# WHAT TO PRODUCE
When a line in the data below includes "Tone", count it; then give only the total.

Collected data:
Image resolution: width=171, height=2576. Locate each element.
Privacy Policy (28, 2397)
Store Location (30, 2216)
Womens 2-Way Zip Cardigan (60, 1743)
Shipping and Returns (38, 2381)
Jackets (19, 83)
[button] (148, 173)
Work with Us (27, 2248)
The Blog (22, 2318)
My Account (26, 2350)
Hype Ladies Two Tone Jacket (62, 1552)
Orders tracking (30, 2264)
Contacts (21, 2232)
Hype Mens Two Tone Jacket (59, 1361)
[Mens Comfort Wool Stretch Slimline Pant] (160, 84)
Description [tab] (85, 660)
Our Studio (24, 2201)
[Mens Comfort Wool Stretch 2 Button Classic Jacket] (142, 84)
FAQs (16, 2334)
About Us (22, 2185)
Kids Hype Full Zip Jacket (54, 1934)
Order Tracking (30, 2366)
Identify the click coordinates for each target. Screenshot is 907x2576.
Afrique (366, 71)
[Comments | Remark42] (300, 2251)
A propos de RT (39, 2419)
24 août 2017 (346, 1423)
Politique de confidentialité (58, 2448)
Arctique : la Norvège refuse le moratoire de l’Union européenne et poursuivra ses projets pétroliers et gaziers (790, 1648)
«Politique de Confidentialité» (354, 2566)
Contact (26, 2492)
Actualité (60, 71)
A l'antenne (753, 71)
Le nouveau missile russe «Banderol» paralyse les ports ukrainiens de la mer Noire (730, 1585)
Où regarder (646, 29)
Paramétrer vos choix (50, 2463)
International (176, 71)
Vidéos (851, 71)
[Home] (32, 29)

# YOUR SOLUTION
2